In the summer of 1969, "Sesame Street" creator Joan Ganz Cooney and Jim Henson’s team of Muppeteers began production on the groundbreaking children’s series just as technicians at their downtown New York City studio were organizing a strike. Faced with the threat of missing their production deadlines, Cooney’s Children’s Television Workshop (CTW), producers of "Sesame Street," approached another studio uptown and pleaded for accommodations.

After a short deliberation, the owners of a facility at 81st and Broadway welcomed the opportunity to produce the first year of the newly funded program. But as CTW would soon discover, just getting this television institution-in-waiting off the ground was to become a technical feat in its own right."We worked day and night for six weeks, installing special film equipment, videotape editing rooms, and equipping the studio for the first ‘Sesame Street’ show, which we shot on time in September of 1969," says Walt Rauffer, CTW’s technical operations engineer at the time.

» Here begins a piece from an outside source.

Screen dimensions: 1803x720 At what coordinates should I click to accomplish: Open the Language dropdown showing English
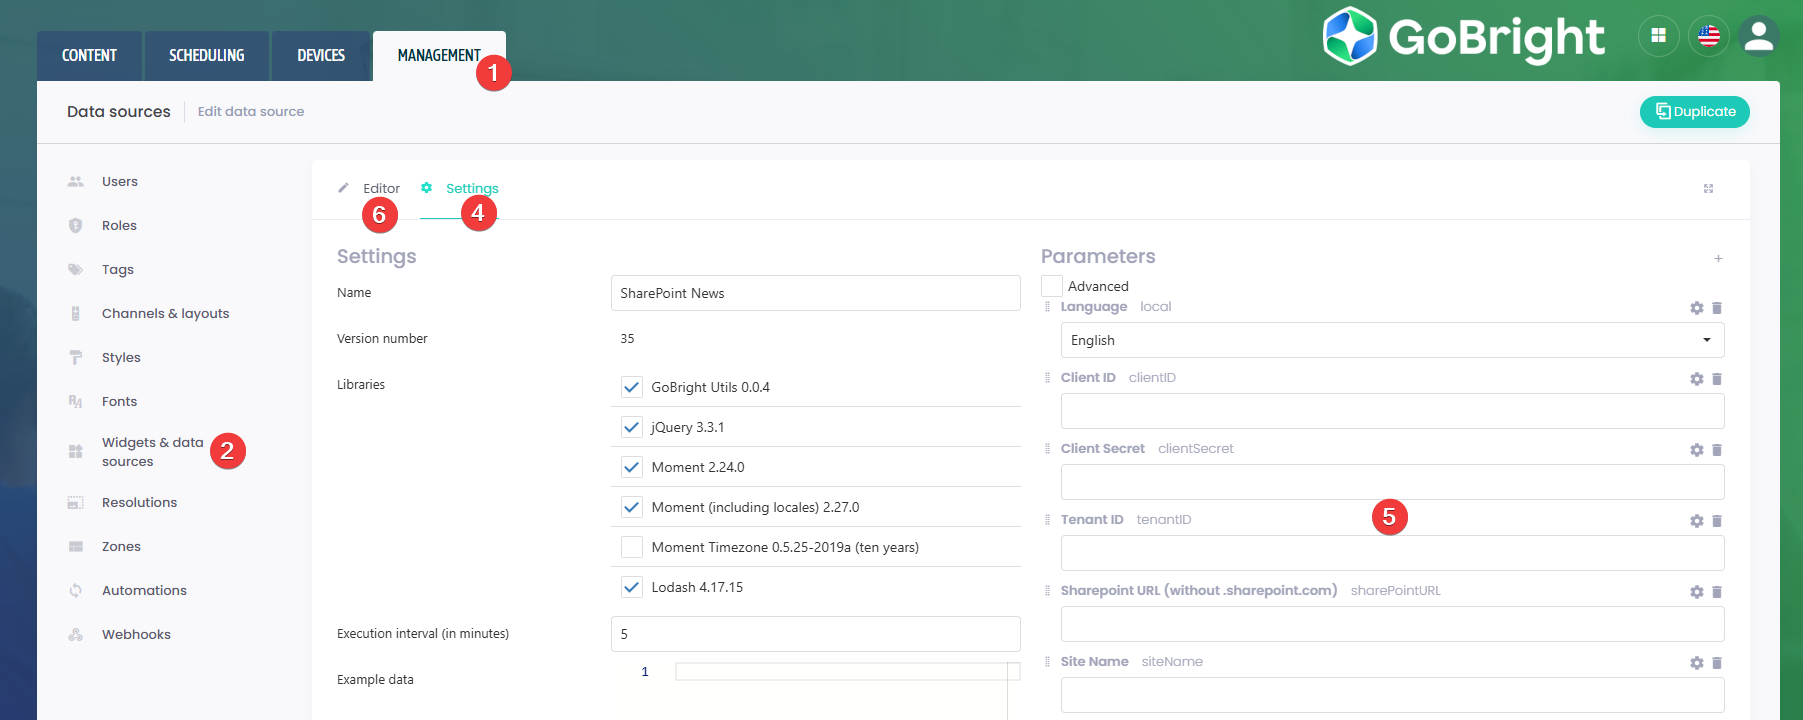pos(1391,340)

And so began the accumulation of an impressive media asset library, now into its third decade, that consists of numerous award-winning television productions, magazines, books, films, CD-ROMs and Web-based media.


Building a Library

By the second season, the emerging video asset library of "Sesame Street" was converted to 2-inch video reel segments, allowing more efficient access to clips in the absence of time coding technology. Also in the second season, the actual production workflow of the show was streamlined. CTW began shooting two shows per day while editors simultaneously assembled the segments as they were completed. At the time, the 2-inch video stock was considered state-of-the-art, and Rauffer’s crew was tasked with ensuring the quality of the tape, making dubs when necessary and guaranteeing that edited shows met the strict standards set forth by PBS.

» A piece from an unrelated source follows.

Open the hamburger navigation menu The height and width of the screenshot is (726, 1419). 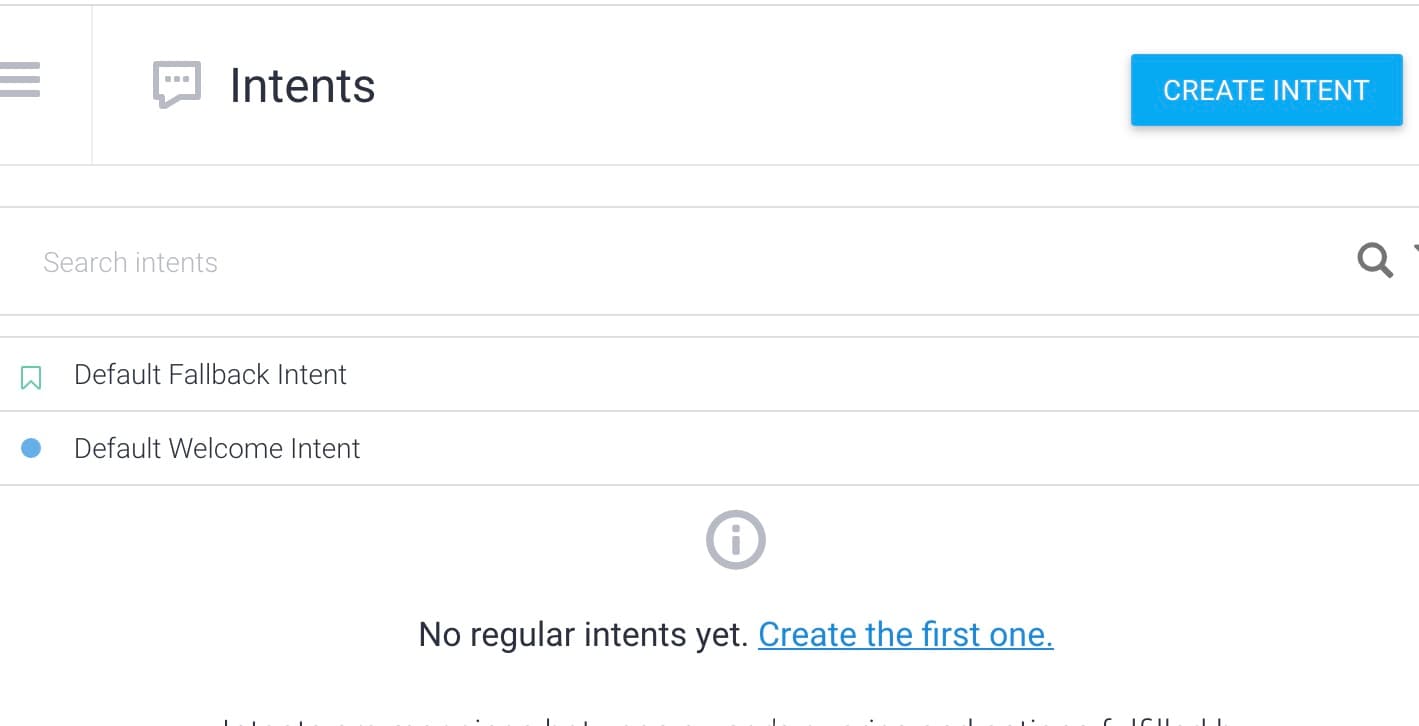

"PBS was under the gun, they had just started in the early 1970s and committed themselves to providing high-quality material to 300 stations," says Rauffer. "It required a lot of recording and re-recording and playback of material, so everything had to be the highest quality possible and that, basically, was my job."

By 1976, CTW realized there must be a better way to manage the videotape library than with detailed notes on paper. Four librarians were working full-time to control the growing collection as "Sesame Street" entered its eighth year and CTW produced other programs, like "The Electric Company." Labeling conventions and storage standards were in place, but faster access to the segments was becoming a necessity.

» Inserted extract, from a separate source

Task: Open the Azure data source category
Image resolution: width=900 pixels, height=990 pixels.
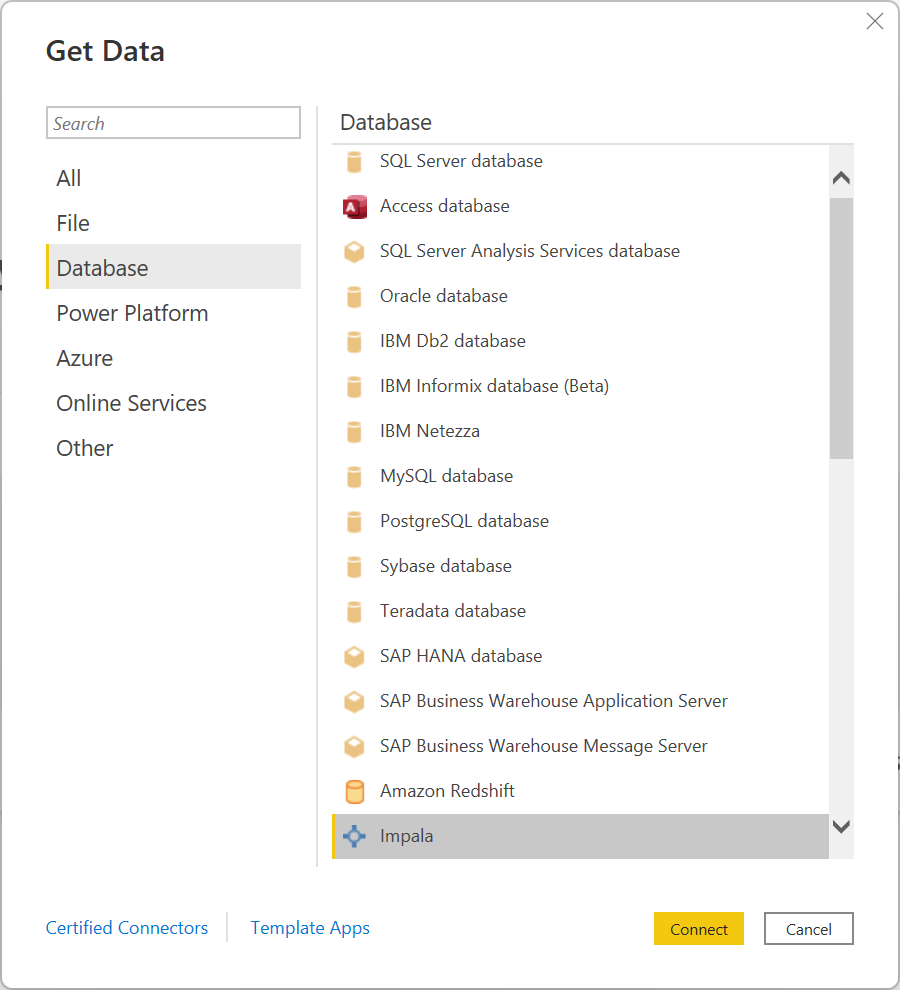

Fortunately for CTW, time code was coming into popular use for referencing video. In addition, a Wang computer was purchased to organize and maintain financials, manage the videotape library, scripts and talent payments. A new team was formed within the group, an information systems manager was hired and a new method of cataloging was born. However, in 1976, the technology didn’t exist to retrieve the segments between the computer and videotape, but CTW realized it was only a matter of time.

"We saw that this could be automated; we had a number of discussions. Of course, we didn’t call it ‘digital asset management,’ we called it automated retrieval of segments," says Rauffer.